Worried you suck at life? How about stop taking tips about golf and just play it. You'll probably still suck at life but at least you'll have some integrity.
Say it don't spray it.
Get a job.
Don't rush your downswing, it'll get there eventually.
Most players who slice only have a slight idea of why they do it. Some
think it’s due to their swing path or their release, and some even
blame their equipment. They don't realize they simply suck and shouldn't worry about why they slice.
Having trouble sinking your short 'gimmie' putts? Try taking the gimmie instead of stupidly trying to putt it in.
Don't like raking sand traps? Try grooming them with your sandwedge in the shape of the moon. It's fun and adds hours to your game.
Like golf but can't stand watching it on TV? Try a drinking game. Drink everytime you want to turn the channel. Works every time.
Don't like golf? Try pulling your head out of your ass.
Need help with your short game? Try not caring...unless you're getting paid to golf, then you should just practice, or buy a new shirt or something.
Do you need new clubs but aren't sure if you can afford them? Try coloring the club heads with a sharpie. New clubs cost anywhere from two hundred to thousands of dollars, but a sharpie costs about ten cents. Instead of your same old, tired clubs, you'll have a brand new shiny set.
Have a stick up your a-hole? Try complaining that our tip of the week doesn't come out every week. It seems to work for other people.
Unable to afford golf? Try walking onto the course on hole three. Far enough away from the club house and close enough to get you almost an entire round. It's cheap, fun and lowers your score. Win, win, win.
Worried about your golf game going into decline during the winter? Try not caring. If it works for Presidents, it'll work for you.
Worried about where to invest during these unstable times? Try Dorritos, they taste delicious and they have an excellent resale value.
If you want to hit the long ball, try eating and drinking a lot. If it works for John Daly, it will work for you too.
If you like talking about balls and making absurd ball jokes, then golf is the sport for you.
When you golf in the winter, remember to play by winter rules, and by 'winter rules' we mean there are no rules. Kind of like the Thunder Dome.
If you go to the bathroom and end up producing a lockness monster, tell someone. Otherwise when you clog their toilet, they won't fully appriciate cleaning up your mess.
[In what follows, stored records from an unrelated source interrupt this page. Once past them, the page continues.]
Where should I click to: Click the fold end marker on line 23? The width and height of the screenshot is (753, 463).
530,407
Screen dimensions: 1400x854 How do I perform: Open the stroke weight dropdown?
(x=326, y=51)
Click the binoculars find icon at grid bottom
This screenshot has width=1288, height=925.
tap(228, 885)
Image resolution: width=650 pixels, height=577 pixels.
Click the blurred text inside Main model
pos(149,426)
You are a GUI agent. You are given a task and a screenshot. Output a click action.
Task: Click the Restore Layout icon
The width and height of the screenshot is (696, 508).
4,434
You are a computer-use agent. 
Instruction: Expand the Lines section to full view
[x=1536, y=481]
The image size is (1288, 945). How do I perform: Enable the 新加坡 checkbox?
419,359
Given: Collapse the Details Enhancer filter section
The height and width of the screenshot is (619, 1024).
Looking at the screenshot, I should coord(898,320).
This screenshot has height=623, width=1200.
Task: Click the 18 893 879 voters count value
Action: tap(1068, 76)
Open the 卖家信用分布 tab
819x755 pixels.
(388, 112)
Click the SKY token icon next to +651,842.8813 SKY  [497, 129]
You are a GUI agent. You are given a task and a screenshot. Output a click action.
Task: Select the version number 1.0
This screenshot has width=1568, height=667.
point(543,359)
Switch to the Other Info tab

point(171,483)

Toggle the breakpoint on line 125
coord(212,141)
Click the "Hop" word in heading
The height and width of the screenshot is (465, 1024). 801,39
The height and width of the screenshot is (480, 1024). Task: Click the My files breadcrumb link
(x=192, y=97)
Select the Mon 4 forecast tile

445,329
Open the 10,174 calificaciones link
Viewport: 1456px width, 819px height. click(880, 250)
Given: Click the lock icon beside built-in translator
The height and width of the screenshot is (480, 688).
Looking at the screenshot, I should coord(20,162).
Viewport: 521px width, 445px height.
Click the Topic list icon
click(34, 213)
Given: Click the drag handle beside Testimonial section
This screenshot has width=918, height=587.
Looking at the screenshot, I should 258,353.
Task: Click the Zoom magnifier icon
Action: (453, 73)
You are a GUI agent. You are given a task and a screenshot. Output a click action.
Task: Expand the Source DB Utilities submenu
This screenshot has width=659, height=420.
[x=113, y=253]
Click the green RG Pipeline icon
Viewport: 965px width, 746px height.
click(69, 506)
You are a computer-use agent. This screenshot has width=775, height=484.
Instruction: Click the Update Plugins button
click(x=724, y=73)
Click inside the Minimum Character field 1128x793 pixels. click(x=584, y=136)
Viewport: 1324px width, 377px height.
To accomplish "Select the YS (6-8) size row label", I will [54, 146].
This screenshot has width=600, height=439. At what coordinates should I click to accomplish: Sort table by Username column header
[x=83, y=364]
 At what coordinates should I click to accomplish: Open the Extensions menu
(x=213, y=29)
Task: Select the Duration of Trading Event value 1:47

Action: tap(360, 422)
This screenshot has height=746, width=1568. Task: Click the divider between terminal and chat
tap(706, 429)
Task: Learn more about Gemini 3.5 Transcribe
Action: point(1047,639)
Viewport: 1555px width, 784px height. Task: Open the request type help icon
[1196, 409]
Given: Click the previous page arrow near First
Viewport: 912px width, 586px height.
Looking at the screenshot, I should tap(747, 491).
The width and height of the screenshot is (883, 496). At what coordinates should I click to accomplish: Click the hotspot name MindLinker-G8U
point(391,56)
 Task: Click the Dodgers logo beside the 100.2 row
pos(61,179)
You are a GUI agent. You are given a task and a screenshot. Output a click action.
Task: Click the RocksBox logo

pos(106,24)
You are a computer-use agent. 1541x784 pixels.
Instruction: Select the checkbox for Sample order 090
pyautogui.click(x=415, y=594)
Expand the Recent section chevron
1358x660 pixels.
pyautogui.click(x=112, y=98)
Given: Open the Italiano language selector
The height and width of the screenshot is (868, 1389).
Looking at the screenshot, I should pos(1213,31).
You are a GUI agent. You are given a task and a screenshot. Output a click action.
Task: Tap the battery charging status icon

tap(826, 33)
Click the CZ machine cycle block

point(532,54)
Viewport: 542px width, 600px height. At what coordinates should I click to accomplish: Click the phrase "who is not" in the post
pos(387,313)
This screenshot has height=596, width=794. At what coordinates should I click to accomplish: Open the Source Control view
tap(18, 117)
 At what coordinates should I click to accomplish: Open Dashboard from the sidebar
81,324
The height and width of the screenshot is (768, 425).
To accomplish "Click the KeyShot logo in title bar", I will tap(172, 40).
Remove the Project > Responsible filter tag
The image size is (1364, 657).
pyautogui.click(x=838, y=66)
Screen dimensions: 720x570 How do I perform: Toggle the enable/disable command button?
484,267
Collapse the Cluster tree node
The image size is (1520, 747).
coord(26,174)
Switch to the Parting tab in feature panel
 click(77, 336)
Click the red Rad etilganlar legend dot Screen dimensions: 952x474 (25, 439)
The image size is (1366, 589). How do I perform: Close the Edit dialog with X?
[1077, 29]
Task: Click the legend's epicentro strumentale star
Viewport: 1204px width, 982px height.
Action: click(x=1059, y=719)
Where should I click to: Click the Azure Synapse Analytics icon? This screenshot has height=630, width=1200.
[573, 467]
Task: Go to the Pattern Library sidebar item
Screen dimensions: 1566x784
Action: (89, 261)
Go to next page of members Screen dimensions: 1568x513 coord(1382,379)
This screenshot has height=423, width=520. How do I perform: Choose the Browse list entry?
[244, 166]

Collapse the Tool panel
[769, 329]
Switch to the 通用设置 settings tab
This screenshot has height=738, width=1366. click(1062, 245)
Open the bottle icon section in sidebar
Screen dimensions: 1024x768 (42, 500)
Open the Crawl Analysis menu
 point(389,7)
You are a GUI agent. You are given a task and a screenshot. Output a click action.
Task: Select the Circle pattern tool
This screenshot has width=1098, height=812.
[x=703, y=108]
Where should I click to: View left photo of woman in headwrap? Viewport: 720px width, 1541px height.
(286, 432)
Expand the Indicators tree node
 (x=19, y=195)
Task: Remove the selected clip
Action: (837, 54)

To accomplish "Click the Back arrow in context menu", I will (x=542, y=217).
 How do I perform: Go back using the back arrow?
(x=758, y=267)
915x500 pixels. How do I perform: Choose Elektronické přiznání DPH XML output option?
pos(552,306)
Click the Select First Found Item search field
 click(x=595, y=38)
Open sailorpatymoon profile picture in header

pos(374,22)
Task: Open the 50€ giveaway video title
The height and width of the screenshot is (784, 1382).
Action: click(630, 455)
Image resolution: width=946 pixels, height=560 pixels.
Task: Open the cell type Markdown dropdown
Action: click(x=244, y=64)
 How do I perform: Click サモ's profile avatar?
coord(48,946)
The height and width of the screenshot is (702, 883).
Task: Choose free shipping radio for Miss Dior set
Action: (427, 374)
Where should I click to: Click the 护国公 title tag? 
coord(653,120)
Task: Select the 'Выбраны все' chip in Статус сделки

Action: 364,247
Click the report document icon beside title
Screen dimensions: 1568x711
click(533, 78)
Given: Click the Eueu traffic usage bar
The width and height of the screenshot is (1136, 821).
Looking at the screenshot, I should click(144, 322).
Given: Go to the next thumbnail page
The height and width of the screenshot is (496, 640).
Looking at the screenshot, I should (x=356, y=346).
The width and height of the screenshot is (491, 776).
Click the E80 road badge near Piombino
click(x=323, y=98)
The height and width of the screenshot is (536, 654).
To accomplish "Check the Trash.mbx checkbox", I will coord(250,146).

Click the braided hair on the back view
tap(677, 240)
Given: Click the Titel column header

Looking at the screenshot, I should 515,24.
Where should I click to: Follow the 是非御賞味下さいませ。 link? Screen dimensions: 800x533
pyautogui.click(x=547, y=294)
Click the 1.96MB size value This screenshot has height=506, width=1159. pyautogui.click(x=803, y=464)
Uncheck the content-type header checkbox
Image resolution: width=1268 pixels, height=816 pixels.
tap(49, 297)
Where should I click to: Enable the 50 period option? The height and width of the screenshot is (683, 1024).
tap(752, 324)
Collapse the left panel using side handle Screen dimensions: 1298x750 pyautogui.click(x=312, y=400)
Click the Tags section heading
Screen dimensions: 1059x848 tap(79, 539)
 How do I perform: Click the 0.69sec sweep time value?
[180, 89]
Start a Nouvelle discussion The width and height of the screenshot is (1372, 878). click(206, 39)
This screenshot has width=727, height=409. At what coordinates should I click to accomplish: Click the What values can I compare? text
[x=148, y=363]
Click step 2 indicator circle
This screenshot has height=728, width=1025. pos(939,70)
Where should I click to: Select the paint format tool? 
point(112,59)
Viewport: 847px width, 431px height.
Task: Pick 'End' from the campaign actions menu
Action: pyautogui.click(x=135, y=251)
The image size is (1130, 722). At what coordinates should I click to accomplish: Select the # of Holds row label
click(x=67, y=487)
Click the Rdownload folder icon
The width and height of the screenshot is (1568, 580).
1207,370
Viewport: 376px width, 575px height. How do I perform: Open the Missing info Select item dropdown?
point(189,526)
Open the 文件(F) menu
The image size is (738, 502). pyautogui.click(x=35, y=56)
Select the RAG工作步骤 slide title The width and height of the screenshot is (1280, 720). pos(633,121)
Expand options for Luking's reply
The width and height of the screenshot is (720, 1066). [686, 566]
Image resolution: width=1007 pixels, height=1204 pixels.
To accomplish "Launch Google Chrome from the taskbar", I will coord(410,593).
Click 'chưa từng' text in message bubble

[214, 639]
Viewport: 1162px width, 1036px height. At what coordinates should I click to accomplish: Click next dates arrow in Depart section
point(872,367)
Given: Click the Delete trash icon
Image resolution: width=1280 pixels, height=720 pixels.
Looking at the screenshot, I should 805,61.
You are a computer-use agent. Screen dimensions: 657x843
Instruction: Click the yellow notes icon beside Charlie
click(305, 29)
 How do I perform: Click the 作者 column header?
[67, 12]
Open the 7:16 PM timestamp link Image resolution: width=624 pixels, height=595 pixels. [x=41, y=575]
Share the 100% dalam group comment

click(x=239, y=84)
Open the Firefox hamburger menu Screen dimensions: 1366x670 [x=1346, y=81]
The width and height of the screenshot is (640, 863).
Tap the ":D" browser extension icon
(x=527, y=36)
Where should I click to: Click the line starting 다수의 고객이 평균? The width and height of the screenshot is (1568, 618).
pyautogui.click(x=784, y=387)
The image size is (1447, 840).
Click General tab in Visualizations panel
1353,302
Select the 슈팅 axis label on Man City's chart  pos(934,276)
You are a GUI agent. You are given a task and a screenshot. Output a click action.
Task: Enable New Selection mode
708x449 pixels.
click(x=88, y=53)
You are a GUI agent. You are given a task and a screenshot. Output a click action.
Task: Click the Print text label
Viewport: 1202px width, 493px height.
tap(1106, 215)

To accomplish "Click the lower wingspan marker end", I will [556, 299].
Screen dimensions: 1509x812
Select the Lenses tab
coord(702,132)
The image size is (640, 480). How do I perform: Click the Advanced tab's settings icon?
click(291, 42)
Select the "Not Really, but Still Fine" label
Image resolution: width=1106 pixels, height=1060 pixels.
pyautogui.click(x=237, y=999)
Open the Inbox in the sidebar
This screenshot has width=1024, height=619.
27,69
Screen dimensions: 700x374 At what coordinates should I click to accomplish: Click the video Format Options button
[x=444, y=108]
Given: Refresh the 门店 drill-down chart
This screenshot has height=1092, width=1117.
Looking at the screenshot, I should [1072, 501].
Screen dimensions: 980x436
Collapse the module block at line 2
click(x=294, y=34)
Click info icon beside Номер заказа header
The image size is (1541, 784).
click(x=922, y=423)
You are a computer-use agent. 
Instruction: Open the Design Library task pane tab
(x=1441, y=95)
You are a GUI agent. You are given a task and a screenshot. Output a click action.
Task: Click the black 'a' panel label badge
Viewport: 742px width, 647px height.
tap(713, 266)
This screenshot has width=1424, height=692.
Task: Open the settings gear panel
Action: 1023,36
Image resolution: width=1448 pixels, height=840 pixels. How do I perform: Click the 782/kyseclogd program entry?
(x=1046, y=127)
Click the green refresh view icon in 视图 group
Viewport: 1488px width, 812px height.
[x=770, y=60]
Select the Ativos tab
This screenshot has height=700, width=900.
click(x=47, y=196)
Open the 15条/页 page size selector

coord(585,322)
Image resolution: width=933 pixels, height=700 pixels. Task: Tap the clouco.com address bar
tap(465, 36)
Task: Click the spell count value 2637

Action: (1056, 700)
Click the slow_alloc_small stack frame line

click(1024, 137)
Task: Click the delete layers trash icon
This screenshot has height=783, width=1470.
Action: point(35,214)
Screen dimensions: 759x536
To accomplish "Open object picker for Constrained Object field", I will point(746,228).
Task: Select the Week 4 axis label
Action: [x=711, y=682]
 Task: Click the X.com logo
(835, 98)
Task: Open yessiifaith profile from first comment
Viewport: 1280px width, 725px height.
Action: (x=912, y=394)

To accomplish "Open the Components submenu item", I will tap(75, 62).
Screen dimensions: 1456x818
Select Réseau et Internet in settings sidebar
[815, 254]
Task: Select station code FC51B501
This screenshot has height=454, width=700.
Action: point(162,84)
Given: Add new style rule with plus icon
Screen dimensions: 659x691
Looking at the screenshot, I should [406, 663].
If the term 'Retard' offends you, then you are most likely retarded. Being retarded is a two stroke penalty.
Did you know having your cell phone ring during a round of golf results in a two stroke penalty. Unless it's an attractive female, then you automatically win the hole.
Next time you rent a golf cart, use an alias. That way when you bring it back with a broken axle and blood stains, they'll waste their time looking for Hugh Jorgan.
If you accidentally hit a deer at your local course, this results in a two stroke penalty. Unless you can smuggle it off the course and make deer jerky, then you get a two stroke credit and great tasting jerky.
That last tip was so good we postponed the tip of the week for two weeks. Ya, it was that awesome.
No matter how unkempt the greens are, never blame the course for how poorly you're playing. You'll just come across like a whiny baby who likes to whine like a...baby. Instead try blaming it on the weather.
If you want to stop your slice, try throwing the ball.
Did you know that golfing poorly is the leading cause of domestic abuse? Instead of counciling, try golf lessons.
After a rainy day you hit the links and find that your local course is dotted by puddles of water
. If you happen to hit your ball into one of these little puddles, do you know the right call? Do you take a drop nearby? Don't worry. Unless you're getting paid to play golf, you can simply move your ball. No one gives a crap and if they do, slap them.
Nine out of ten doctors agree that being a douche bag can lead to tooth decay.
Did you know that cracking your knuckles causes diarrhea?
Did you know that sharing is caring?
Did you know that if you're not cheating, you're not trying to win?